Ootischenia (/ˌuːtᵻˈʃɛniə/) is south of Castlegar on the east side of the Columbia River in the West Kootenay region of southern British Columbia.

==Background==
In 1895, Hiram Landis arrived to clear and farm land soon named Waterloo Landing. The landing was about 6 km downstream from the confluence of the Kootenay and Columbia rivers. The name came from the Waterloo mine, which was in a group of claims about 2.5 mi from the landing on a ridge just north of Iron Creek (east of the present airport). In between were Monte Carlo, also named for a mine, and Montgomery, named for Robert Fowler Montgomery Horne-Payne, chair of company that owned the townsite. It is unclear if these three short-lived mining towns were distinct or largely the same place.

In 1908, a Doukhobour advance party arrived at West Waterloo, and Landis rowed them across the river to the east side. Settling at an abandoned former logging camp, the group logged and farmed.

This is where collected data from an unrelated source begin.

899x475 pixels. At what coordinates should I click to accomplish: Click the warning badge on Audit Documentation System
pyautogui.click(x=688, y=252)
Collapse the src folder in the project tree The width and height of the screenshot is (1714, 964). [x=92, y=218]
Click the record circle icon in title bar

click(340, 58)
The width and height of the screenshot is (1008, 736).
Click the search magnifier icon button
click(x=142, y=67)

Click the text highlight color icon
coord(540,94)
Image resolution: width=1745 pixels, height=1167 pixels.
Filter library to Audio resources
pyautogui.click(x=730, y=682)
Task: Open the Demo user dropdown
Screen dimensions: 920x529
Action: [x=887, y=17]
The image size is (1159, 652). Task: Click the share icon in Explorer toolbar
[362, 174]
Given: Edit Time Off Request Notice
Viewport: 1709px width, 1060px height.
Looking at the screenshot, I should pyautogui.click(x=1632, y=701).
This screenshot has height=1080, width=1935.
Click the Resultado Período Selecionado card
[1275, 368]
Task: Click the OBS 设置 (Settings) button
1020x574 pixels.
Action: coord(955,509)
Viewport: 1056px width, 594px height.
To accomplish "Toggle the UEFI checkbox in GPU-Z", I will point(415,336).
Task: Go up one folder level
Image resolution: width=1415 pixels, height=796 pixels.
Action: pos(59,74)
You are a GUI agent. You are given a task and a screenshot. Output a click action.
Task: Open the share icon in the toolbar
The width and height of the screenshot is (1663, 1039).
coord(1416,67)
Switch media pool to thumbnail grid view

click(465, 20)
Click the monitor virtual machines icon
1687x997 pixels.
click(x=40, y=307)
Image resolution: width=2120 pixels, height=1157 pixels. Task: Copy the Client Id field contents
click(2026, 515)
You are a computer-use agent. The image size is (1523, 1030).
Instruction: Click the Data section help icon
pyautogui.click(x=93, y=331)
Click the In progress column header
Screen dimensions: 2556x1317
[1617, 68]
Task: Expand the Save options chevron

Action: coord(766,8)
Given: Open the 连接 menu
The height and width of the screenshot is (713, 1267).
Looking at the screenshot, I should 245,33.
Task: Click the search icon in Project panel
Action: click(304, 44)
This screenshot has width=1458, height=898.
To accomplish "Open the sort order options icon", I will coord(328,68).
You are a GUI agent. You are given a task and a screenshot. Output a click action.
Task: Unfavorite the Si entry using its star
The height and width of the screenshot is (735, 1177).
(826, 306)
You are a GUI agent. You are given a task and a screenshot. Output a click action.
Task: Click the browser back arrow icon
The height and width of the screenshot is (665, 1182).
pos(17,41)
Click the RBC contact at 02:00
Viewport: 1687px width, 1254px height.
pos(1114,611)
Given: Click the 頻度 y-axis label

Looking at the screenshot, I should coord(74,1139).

In due course, a ferry was constructed, and the Landis farm purchased. The original name of the colony was Dolina Uteshenya (долина утешения), meaning "Valley of Consolation" in Russian. However, being unsuitable for agriculture without extensive irrigation, Dolina Opustosheniye, meaning "valley of desolation", became the motto for some settlers. Numerous English transliterations have been used. Ootshenia is the known earliest in 1924. The BC government adopted Ootishenia in 1951, but changed to Ootischenia in 1959, the latter spelling first appearing in 1937.

Over time, the neighbourhood has spread northward. In 2006, the population was 856. Nowadays, the northern part includes the West Kootenay Regional Airport and Castlegar's two golf courses.

The song "Ootischenia" by The Be Good Tanyas on their album Hello Love is about singer Frazey Ford's childhood home in Ootischenia.